### To do
From the line that contains "Task: Expand the Scan" to the final line of the entries, return every line exactly and leave out all others.

(Material for this task)

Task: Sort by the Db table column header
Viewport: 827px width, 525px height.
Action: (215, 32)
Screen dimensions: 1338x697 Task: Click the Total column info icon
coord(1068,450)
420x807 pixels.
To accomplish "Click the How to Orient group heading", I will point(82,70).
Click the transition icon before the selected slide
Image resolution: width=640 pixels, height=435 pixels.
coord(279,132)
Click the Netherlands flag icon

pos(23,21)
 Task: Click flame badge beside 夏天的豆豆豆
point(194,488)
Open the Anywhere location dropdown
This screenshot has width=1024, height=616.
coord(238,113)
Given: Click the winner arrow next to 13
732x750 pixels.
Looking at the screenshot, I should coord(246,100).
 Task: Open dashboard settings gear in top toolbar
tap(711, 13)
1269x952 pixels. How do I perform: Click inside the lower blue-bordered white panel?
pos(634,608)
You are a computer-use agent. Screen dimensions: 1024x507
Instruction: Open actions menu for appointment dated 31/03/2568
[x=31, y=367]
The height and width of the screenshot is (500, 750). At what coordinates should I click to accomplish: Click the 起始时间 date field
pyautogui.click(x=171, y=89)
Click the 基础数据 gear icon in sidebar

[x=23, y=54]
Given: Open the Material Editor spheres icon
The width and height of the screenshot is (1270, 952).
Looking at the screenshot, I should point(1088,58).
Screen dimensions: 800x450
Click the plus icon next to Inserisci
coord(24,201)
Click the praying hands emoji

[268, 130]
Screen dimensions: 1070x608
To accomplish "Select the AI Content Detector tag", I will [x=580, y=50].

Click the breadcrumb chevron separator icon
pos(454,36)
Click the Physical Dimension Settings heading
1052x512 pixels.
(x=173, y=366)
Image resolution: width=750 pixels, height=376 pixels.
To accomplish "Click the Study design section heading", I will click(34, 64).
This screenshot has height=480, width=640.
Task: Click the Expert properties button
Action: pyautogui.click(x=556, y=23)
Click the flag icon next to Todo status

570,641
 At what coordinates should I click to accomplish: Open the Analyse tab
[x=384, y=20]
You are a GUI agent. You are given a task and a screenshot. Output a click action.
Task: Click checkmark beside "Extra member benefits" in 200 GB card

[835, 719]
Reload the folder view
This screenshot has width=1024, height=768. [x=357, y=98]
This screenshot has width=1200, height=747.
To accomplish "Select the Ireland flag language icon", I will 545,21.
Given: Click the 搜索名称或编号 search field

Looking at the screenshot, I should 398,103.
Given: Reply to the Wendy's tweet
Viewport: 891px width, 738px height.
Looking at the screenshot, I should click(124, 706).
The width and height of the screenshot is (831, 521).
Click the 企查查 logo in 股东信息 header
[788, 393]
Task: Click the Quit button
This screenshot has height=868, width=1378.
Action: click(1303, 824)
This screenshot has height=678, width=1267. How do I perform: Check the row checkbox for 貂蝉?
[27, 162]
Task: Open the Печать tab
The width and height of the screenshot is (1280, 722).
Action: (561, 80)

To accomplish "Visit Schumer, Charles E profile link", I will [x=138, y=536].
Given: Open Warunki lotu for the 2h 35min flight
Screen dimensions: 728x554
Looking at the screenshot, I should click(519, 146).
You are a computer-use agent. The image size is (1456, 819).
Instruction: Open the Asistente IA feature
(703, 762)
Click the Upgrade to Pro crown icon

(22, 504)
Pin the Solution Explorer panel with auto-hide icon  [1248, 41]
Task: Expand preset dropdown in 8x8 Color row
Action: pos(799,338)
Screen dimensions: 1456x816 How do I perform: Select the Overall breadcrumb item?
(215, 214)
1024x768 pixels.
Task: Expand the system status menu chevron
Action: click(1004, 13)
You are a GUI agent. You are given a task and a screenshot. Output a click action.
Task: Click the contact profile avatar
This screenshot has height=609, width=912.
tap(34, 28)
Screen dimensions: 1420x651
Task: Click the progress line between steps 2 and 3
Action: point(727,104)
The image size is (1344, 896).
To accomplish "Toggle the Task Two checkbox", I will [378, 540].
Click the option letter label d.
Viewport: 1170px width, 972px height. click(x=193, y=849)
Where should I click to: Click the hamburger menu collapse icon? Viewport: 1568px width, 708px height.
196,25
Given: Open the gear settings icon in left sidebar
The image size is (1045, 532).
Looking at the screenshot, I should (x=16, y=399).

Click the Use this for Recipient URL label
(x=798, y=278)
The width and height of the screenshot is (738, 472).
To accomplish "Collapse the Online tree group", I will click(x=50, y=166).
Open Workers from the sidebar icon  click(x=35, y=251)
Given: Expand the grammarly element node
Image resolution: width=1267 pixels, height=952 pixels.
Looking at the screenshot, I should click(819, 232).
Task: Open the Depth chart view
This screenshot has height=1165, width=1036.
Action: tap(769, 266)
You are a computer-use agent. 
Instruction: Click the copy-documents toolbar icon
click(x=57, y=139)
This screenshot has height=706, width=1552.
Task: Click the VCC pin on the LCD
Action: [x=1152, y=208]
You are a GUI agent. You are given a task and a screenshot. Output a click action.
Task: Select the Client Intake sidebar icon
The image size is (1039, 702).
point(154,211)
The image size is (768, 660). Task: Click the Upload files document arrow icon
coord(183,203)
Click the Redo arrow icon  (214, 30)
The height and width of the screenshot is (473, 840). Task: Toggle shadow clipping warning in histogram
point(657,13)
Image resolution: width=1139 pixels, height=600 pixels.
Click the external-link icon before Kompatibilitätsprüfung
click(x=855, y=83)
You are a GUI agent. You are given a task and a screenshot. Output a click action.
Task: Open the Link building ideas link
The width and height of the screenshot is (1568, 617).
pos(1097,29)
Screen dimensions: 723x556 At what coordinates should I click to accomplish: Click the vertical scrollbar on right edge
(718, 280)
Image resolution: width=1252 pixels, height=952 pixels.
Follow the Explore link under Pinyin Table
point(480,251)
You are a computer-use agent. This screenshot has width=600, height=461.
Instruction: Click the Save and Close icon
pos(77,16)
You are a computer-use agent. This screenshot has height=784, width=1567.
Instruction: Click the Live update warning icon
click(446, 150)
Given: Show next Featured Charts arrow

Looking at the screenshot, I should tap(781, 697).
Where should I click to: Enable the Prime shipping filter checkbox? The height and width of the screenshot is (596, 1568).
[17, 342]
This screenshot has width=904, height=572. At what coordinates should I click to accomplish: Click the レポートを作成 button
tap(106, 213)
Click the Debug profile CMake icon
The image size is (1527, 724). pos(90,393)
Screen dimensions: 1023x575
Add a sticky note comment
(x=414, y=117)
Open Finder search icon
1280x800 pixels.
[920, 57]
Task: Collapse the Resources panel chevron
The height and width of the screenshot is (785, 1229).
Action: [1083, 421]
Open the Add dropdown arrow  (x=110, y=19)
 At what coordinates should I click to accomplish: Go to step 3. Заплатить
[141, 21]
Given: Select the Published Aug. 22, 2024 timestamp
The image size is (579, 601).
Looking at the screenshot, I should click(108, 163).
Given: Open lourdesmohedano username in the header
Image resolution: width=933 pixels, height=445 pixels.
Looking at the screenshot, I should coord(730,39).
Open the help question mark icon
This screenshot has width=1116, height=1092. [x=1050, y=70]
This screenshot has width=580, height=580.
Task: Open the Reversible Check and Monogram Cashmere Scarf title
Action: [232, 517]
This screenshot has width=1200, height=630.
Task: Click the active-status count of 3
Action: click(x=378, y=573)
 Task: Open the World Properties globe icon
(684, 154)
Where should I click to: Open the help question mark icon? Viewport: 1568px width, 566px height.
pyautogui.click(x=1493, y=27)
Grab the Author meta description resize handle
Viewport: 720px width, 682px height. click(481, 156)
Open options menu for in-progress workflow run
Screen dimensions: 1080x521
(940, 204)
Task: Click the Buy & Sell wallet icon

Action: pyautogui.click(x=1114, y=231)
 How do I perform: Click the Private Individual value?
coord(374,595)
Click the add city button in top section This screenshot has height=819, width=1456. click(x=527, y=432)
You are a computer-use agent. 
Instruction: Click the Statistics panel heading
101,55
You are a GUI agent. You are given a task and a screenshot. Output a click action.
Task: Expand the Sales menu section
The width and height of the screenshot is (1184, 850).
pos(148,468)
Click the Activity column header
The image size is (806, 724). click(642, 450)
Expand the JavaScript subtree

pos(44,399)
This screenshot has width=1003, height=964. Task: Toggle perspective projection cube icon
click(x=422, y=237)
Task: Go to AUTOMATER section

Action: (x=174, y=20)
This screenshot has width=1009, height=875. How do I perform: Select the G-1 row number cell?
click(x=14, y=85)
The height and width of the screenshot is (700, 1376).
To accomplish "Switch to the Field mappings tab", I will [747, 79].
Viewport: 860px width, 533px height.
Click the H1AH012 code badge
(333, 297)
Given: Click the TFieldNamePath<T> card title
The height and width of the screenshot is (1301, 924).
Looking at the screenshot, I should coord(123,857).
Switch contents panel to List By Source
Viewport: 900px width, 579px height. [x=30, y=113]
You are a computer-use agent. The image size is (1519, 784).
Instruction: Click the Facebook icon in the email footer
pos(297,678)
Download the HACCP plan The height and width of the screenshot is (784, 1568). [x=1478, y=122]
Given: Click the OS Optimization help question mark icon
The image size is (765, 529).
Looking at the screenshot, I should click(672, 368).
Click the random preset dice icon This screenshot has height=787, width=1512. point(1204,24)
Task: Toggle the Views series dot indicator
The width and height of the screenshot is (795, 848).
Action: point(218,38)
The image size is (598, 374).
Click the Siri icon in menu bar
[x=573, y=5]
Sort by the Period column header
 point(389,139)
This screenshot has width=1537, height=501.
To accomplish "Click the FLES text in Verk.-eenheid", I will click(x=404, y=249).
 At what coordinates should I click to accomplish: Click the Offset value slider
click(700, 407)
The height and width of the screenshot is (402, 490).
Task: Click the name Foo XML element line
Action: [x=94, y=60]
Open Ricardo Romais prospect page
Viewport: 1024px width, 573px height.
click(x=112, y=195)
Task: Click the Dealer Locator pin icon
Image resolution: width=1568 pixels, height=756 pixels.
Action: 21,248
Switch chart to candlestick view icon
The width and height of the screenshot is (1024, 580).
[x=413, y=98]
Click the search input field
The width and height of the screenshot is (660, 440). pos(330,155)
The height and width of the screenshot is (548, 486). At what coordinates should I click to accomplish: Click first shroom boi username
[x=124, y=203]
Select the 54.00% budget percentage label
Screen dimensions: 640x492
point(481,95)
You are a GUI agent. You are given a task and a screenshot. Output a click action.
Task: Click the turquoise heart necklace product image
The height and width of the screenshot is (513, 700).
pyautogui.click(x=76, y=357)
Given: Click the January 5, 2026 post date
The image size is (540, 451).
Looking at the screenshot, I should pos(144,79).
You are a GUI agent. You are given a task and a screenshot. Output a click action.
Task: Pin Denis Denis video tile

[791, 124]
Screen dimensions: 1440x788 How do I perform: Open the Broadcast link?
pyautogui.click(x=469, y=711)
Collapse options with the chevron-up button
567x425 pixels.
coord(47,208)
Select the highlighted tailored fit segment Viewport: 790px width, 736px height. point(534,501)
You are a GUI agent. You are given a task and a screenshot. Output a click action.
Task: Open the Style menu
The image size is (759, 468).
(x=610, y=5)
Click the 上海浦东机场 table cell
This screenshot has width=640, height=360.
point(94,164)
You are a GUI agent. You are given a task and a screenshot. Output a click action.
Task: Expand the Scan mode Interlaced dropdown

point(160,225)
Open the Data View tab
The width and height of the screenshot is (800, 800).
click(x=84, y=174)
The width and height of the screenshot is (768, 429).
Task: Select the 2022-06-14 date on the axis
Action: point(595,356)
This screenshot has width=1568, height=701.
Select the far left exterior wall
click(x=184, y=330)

(End Material for this task)

### Reply
Task: Expand the Scan mode Interlaced dropdown

point(160,225)
Open the Data View tab
The width and height of the screenshot is (800, 800).
click(x=84, y=174)
The width and height of the screenshot is (768, 429).
Task: Select the 2022-06-14 date on the axis
Action: point(595,356)
This screenshot has width=1568, height=701.
Select the far left exterior wall
click(x=184, y=330)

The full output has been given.